By Amy Newmark March 07, 2021 Lifestyle

One of my favorite Chicken Soup for the Soul stories is by Georgia Shaffer, who wrote about what happened when a “friend” drove her to chemo one day. Her friend spent the entire 50-minute drive relating painful stories about the people she knew who hadn’t done well with their cancer treatments.

“After previous treatments, I had never gotten sick,” says Georgia. “After that treatment, I was sick for two days.” That led to her epiphany: “The harsh reality is that I became painfully aware that some people are not positive and life giving. Rather, their negative or thoughtless interactions are draining and, in some cases, toxic.”

Georgia learned not to expose herself to people who were thoughtless or negative. That was difficult, because we’re all taught to be nice to everyone, and loyal to our friends. But if we want to be happy, we need to learn how to set clear boundaries.

Make Sure You Weed the Garden of Your Life

I love how Georgia described her view of this “friend management” process: “I had never realized that just like the weeds in a garden rob the flowers of vital moisture, nutrients and sunlight, so too the ‘weeds’ in my life were robbing me of the vital energy I needed to fight cancer and heal. I could not afford to allow interactions with negative people to steal the few resources I had left.”

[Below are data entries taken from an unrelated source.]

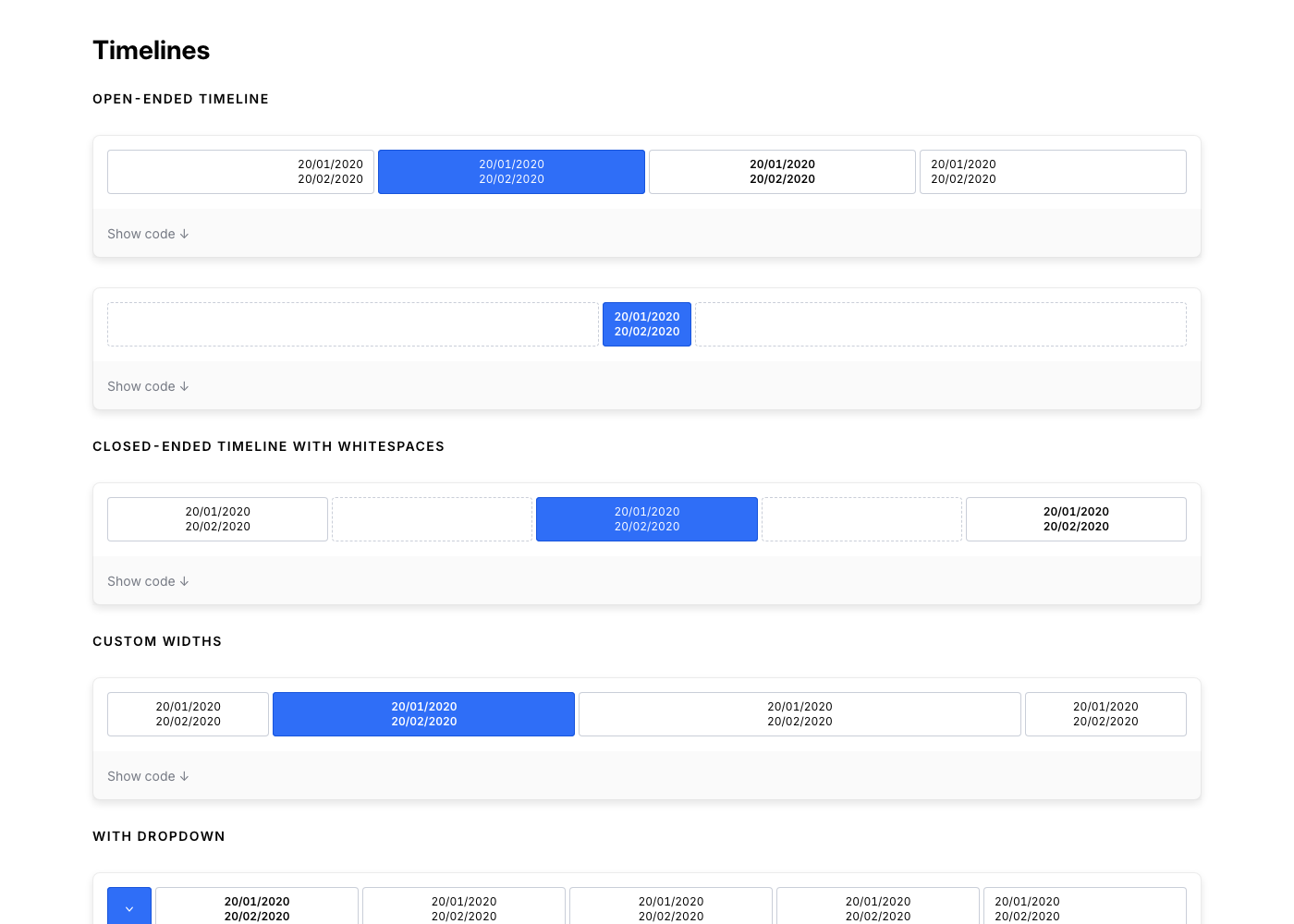Select the first segment in the closed-ended timeline

point(217,519)
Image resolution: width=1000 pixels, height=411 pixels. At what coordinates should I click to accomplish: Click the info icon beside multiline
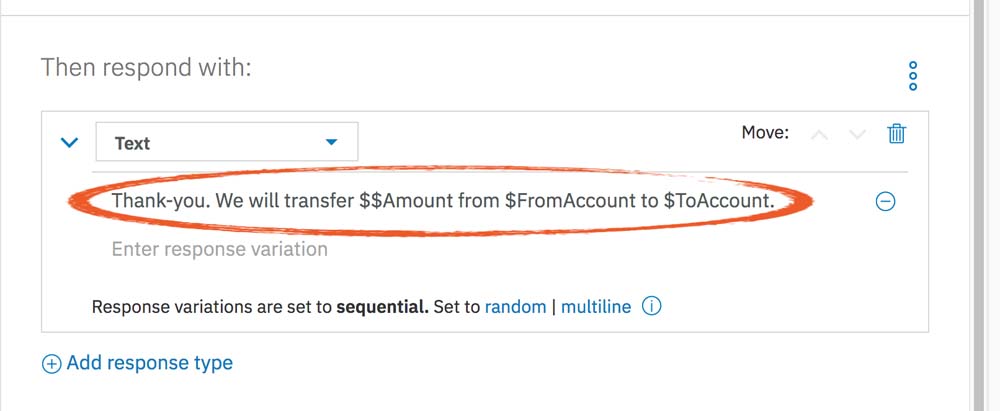652,307
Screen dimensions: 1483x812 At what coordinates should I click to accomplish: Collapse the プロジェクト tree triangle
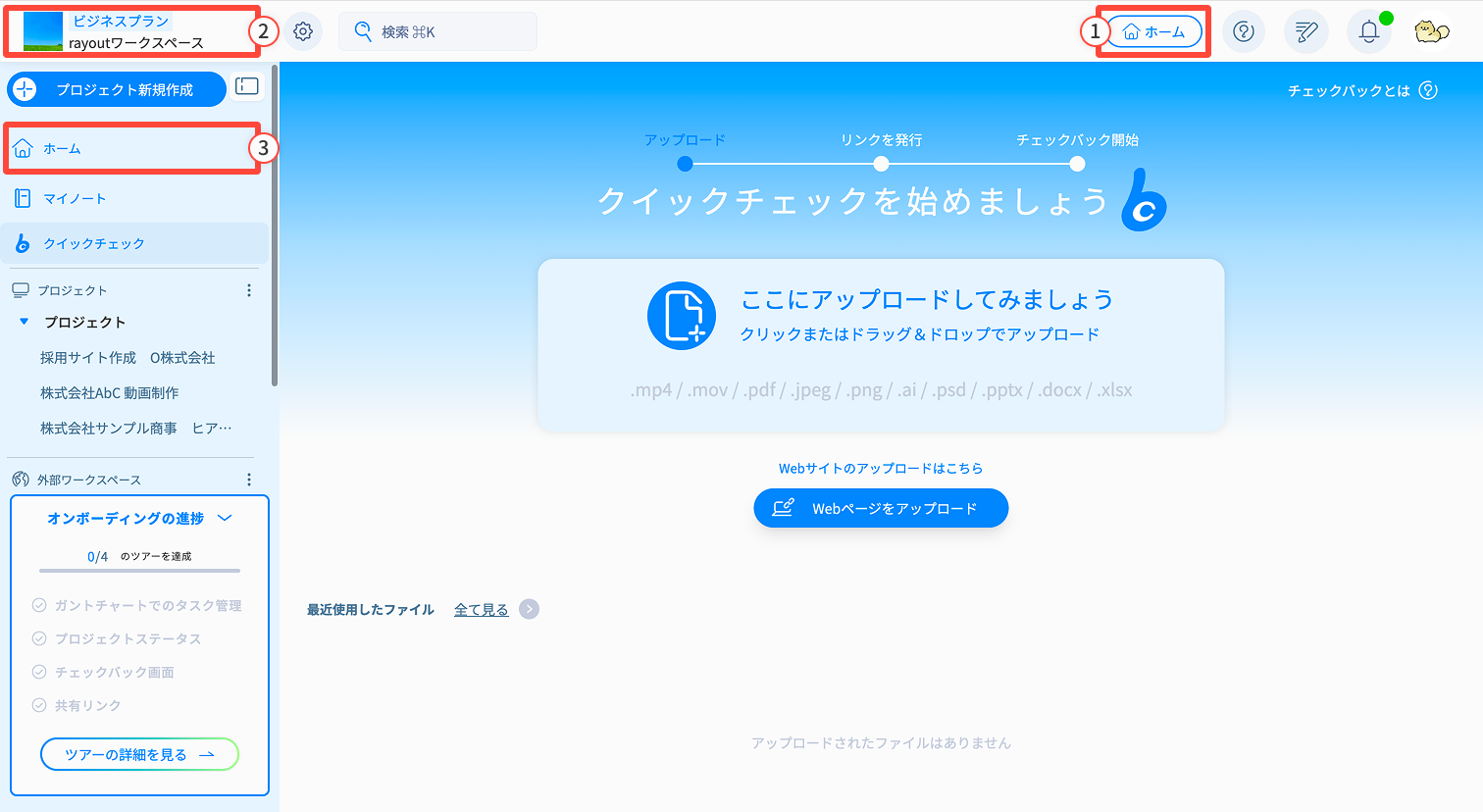click(x=25, y=322)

It would take time to make her cancer go away, but Georgia could make that toxic friend go away right then and there! This is fabulous advice. We absolutely should weed the gardens of our lives on a regular basis, pulling out the negative so that everything that remains can thrive!

There’s a great quote from Mahatma Gandhi that sums this up beautifully: “I will not let anyone walk through my mind with their dirty feet.” We have the right to manage the friend side of our lives. No more dirty feet walking through our minds.

Friends Are Optional, Not Mandatory

How many friends do you have who don’t add value to your life? You might find that you are reducing the time you spend with them and viewing your get-togethers as obligations instead of relaxing, fun breaks. You might be saying, “I have this friend… and I have to call her… she’s always complaining… I don’t like talking to her… but I have to.”

Noelle Sterne wrote about this in our book about female friendships. She didn’t realize for a long time that she’d outgrown one friend’s negativity until she finally paid attention to the nagging feeling she’d get after their monthly lunch dates.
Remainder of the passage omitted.